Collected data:
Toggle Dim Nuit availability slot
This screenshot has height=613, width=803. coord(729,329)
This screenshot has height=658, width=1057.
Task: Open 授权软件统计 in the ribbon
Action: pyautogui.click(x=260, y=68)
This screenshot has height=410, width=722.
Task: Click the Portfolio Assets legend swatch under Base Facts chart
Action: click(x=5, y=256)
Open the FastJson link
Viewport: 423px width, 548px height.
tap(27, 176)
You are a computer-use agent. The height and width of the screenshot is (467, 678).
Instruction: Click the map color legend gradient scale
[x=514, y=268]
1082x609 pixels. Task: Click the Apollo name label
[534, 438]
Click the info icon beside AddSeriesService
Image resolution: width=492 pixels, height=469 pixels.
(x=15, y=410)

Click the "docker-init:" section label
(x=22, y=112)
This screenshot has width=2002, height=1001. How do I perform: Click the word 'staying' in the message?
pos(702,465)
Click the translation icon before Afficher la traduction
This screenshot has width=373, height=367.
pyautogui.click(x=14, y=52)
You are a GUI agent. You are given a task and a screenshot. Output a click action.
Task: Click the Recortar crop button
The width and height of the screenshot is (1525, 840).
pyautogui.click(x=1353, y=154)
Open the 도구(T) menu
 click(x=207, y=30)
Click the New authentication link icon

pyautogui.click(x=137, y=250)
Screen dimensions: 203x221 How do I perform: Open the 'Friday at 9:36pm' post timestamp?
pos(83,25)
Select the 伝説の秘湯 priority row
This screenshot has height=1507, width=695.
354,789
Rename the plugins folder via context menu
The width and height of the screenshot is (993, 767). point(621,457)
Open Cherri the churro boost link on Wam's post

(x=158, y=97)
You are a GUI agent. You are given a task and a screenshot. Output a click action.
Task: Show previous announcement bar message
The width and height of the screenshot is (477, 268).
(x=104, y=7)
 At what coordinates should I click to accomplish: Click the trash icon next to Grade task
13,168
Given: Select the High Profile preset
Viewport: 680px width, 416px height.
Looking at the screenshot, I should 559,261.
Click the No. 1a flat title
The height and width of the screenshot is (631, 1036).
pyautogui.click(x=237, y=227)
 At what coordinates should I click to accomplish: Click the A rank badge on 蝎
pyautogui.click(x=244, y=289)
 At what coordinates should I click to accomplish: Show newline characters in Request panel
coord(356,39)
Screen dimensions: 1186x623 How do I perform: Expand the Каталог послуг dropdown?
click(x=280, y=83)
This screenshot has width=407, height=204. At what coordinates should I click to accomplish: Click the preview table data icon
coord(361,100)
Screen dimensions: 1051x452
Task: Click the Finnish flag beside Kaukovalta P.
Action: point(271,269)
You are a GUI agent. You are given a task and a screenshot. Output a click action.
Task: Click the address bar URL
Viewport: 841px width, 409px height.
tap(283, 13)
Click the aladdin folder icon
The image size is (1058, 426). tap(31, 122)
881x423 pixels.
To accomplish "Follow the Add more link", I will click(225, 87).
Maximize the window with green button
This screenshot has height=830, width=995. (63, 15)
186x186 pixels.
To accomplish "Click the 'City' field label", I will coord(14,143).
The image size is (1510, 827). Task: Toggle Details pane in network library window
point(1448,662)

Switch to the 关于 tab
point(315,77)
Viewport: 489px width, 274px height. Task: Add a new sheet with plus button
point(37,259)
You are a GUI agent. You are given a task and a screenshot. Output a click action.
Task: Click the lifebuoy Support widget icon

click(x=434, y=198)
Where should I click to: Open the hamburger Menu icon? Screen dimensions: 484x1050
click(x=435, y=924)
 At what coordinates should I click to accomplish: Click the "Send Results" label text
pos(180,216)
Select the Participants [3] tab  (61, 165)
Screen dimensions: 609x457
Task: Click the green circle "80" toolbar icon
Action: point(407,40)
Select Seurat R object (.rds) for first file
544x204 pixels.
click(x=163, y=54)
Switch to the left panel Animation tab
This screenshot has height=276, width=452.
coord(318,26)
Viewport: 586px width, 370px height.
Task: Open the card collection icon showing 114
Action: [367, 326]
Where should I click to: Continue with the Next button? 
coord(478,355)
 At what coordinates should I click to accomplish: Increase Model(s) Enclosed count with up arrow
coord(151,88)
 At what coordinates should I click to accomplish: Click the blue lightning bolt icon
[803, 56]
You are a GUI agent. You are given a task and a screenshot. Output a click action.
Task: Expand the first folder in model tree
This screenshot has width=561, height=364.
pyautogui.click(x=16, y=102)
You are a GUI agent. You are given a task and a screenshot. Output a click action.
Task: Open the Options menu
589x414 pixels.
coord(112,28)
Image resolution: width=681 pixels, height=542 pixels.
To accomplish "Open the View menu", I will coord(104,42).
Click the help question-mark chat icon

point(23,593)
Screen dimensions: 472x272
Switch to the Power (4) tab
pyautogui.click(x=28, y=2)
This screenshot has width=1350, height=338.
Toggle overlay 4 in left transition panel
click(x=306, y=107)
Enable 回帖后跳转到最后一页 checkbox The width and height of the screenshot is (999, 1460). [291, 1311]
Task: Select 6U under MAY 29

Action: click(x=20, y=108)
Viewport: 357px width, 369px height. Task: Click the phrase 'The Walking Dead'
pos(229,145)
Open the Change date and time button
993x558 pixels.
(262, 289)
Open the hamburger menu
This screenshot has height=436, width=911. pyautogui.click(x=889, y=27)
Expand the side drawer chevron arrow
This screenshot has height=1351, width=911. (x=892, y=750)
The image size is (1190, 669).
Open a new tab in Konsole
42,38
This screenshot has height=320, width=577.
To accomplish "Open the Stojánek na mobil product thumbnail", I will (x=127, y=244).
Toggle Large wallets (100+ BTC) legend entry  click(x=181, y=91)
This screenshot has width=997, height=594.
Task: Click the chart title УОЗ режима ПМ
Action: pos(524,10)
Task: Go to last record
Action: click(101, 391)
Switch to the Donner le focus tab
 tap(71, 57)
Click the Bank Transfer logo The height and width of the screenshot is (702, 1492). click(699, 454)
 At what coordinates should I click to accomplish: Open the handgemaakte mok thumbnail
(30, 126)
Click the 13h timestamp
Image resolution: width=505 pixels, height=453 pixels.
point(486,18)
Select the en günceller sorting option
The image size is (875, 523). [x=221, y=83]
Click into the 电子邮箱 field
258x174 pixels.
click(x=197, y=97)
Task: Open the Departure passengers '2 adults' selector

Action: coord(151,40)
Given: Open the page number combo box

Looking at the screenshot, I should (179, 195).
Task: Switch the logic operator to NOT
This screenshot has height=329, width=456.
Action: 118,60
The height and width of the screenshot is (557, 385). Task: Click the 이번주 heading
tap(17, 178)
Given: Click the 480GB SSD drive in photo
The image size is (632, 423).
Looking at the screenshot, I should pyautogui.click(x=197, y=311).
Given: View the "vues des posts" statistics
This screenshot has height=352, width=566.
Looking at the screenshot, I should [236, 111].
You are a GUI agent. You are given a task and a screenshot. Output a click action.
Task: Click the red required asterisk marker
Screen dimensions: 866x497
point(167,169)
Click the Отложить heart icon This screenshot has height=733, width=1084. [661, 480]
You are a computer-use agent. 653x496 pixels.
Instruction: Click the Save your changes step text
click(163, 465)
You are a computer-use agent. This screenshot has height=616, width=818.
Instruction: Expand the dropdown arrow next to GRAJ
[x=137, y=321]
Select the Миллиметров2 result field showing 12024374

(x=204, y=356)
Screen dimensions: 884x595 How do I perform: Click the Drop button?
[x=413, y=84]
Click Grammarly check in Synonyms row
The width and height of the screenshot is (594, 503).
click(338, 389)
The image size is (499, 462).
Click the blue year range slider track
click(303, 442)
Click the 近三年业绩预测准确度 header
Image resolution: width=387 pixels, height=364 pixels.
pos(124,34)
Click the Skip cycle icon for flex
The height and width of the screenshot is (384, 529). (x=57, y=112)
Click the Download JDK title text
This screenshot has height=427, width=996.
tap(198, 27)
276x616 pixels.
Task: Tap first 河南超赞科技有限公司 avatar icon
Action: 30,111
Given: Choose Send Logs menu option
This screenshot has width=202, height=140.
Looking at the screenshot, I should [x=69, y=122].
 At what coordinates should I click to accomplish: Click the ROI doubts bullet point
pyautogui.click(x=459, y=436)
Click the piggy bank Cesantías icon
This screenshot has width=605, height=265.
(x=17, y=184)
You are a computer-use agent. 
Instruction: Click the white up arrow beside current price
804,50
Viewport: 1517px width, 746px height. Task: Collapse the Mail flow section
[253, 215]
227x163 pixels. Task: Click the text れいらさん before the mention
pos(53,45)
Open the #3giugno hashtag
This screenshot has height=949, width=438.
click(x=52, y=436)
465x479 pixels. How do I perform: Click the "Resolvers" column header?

**EXERCISE:** In the lines above, find each one with "computer" and list it.

**RESPONSE AREA:**
You are a computer-use agent. The height and width of the screenshot is (467, 678).
You are a computer-use agent. 653x496 pixels.
You are a computer-use agent. This screenshot has height=616, width=818.
You are a computer-use agent. 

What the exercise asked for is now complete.